C’est sur-tout dans la séparation des métaux unis les uns avec les autres que brille tout l’art de la Métallurgie. En effet, il est très-rare de trouver des métaux entierement purs ; l’or natif est presque toujours mêlé d’une portion d’argent ; l’argent est mêlé avec du plomb ; le cuivre est souvent mêlé avec du fer, & contient outre cela une portion d’argent, &c. Il a donc fallu imaginer une infinité de moyens, tant pour conserver les métaux que l’on avoit intérêt à garder, que pour détruire & dissiper ceux qui nuisoient à la pureté de ceux que l’on vouloit obtenir.

Les demi-métaux exigent aussi des traitemens différens, en raison de leur plus ou moins de fusibilité, de leur volatilité, & des autres propriétés qui les différencient. Voyez Bismuth, Zinc, Antimoine, &c.

Enfin tous les travaux de l’Alchimie qui ont pour objet les métaux, leur amélioration, leur maturation, leur transmutation, &c. sont du ressort de la Métallurgie ; ces travaux, sans peut-être avoir eu les succès que se promettoient ceux qui les ont entrepris, n’ont pas laissé de jetter un très-grand jour sur les sciences chimiques & métallurgiques.

On voit, dans ce qui précede, un tableau abrégé des travaux de la Métallurgie ; on verra par leur variété & par leur multiplicité l’étendue des connoissances que cet art exige ; on sentira qu’il demande des notions exactes de la nature du feu, des propriétés des métaux, des mines, des terres, des pierres ; en un mot on voit que cet art exige les connoissances les plus profondes dans la Chimie, & les notions les plus exactes des propriétés qu’ont les substances du regne minéral, soit seules, soit combinées entre elles. Ces connoissances ne peuvent être que le fruit d’une longue expérience & des méditations les plus sérieuses auxquelles peut-être les physiciens spéculatifs ne rendent point toute la justice qu’elles méritent. En effet, comme la nature des mines varie presque à l’infini, il est impossible d’établir des regles constantes, invariables, applicables à tous les cas. Celles que l’on suit avec le plus grand succès dans un pays, ne réussissent point du tout dans un autre ; il faut donc que le métallurgiste consulte les circonstances, la nature du mineral qu’il traite, les fondans qu’il est à propos de lui joindre. Il faut qu’il s’assure de la forme la plus avantageuse qu’il convient de donner à ses fourneaux pour que le feu y agisse d’une façon qui convienne aux substances qu’on y expose. Il faut qu’il sache les moyens d’éviter la perte des métaux que la trop grande violence du feu peut souvent dissiper. Il faut qu’il sache ménager le bois, surtout dans les pays où il n’est point abondant : c’est de ces connoissances que dépend le succès des travaux métallurgiques, & sans l’économie ce seroit en vain que l’on se promettroit de grands profits de ces sortes d’entreprises.
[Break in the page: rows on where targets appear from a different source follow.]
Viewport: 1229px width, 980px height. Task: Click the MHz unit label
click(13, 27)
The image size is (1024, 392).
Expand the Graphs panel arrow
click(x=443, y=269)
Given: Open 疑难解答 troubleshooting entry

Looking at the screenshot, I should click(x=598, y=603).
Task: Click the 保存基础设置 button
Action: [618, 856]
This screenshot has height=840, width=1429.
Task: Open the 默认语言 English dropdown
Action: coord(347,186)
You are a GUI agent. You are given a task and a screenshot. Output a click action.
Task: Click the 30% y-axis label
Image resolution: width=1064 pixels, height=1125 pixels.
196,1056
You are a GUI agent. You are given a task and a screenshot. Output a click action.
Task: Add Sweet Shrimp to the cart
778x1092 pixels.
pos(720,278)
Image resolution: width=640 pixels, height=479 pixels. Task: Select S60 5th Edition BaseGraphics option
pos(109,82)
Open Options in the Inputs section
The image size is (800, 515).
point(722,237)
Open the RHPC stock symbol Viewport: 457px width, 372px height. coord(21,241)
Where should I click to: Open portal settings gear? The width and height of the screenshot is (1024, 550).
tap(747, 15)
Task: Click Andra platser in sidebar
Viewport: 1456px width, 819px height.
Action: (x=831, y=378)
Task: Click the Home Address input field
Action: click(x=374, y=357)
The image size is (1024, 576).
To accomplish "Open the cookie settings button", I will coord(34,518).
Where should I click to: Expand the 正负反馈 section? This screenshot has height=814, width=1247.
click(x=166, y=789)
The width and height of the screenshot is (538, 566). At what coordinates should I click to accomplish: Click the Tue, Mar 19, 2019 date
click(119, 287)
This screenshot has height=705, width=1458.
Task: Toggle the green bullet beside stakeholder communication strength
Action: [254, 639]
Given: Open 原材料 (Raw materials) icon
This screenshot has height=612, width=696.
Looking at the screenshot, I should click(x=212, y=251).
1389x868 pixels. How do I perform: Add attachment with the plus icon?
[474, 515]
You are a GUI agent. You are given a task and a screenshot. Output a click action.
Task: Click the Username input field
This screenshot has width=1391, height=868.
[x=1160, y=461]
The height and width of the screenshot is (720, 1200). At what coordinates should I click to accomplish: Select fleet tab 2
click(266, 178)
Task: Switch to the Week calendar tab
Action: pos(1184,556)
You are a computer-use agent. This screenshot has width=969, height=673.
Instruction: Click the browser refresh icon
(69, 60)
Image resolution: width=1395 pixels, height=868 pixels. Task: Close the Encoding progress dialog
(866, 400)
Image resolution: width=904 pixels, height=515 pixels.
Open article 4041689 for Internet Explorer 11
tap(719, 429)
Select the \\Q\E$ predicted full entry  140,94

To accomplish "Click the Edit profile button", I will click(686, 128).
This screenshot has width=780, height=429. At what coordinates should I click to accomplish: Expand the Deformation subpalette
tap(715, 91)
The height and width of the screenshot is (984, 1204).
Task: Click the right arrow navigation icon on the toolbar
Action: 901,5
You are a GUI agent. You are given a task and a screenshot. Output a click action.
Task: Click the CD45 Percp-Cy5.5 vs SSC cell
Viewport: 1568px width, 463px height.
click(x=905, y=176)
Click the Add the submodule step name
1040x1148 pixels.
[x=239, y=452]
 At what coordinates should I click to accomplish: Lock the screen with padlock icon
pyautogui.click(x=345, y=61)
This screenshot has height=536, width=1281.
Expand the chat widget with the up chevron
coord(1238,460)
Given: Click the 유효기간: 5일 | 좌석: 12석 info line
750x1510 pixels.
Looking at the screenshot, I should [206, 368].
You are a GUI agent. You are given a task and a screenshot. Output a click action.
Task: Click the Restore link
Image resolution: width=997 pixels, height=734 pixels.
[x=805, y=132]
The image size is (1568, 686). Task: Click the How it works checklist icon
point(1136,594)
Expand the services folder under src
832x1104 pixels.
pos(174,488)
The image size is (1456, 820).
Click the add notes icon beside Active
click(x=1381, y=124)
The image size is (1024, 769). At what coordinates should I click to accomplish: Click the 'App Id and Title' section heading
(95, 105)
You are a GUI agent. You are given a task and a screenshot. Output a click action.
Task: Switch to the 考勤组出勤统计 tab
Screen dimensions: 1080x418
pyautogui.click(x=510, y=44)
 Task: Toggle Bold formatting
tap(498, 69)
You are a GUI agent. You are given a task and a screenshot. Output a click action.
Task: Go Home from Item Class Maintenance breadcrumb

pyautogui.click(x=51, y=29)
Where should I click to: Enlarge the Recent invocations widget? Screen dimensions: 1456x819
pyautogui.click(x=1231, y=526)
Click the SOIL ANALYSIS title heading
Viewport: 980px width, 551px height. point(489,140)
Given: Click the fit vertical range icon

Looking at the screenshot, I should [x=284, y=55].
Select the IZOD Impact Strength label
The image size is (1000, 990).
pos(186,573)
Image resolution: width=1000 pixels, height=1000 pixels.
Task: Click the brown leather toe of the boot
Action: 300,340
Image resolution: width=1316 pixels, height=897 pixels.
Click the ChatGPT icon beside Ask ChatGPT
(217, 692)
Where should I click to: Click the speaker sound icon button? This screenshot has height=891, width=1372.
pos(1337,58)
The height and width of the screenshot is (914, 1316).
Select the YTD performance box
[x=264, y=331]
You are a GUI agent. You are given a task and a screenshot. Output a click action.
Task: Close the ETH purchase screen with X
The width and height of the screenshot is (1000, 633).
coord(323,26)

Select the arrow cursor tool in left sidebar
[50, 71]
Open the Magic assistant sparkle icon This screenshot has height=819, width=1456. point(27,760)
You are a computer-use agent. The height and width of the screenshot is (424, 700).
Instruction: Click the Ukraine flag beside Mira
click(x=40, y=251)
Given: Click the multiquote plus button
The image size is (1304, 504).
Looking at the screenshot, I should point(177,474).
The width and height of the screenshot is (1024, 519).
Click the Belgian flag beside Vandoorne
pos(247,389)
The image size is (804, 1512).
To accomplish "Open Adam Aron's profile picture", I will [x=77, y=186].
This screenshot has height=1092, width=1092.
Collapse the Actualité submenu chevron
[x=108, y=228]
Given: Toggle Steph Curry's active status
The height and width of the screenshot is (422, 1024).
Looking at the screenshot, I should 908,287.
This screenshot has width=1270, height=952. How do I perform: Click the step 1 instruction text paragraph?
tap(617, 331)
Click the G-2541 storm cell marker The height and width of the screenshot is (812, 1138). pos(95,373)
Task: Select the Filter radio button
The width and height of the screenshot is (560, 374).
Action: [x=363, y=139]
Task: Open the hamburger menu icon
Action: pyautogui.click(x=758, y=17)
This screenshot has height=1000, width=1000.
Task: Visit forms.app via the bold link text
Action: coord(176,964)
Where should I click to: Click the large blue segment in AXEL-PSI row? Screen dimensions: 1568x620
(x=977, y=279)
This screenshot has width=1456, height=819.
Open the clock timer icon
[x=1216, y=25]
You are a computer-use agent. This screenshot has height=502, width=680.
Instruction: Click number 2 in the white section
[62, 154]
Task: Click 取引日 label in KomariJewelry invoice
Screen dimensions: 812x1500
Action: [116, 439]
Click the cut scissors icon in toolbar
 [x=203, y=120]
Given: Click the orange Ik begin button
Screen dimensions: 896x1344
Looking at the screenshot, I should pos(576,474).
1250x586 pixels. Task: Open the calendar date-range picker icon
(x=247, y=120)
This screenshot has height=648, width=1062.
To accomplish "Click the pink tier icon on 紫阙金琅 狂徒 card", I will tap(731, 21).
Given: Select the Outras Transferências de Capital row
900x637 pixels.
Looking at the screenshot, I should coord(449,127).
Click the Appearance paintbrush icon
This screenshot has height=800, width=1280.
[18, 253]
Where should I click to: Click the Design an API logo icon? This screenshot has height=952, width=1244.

L’étude de la Métallurgie ne doit donc point être regardée comme un métier, elle mérite au contraire toute l’attention du physicien chimiste, pour qui les différens travaux sur les métaux & sur les mines fourniront une suite d’expériences propres à faire connoître la vraie nature des substances du regne minéral. Il est vrai que souvent la Métallurgie est exercée par des gens foiblement instruits, sans vues, & peu capables de faire des réflexions utiles sur les phénomenes qui se passent sous leurs yeux ; pour toute science ils n’ont qu’une routine souvent fautive, & ne peuvent rendre raison de leur façon d’opérer, qu’en disant qu’ils suivent la voie qui leur a été tracée par leurs prédécesseurs : vainement attendroit-on que des gens de cette espece perfectionnassent un

art si difficile. Mais d’un autre côté, nous voyons combien la Métallurgie a fait de progrès quand des hommes habiles dans la Chimie, tels que les Beccher, les Stahl, les Henckel ont voulu lui prêter leurs lumieres Ces grands physiciens se sont occupés sérieusement d’un art si utile ; ils ont cherché à rendre raison des phénomenes que d’autres avoient vus sans y faire attention, ou du moins sans pouvoir en deviner les causes.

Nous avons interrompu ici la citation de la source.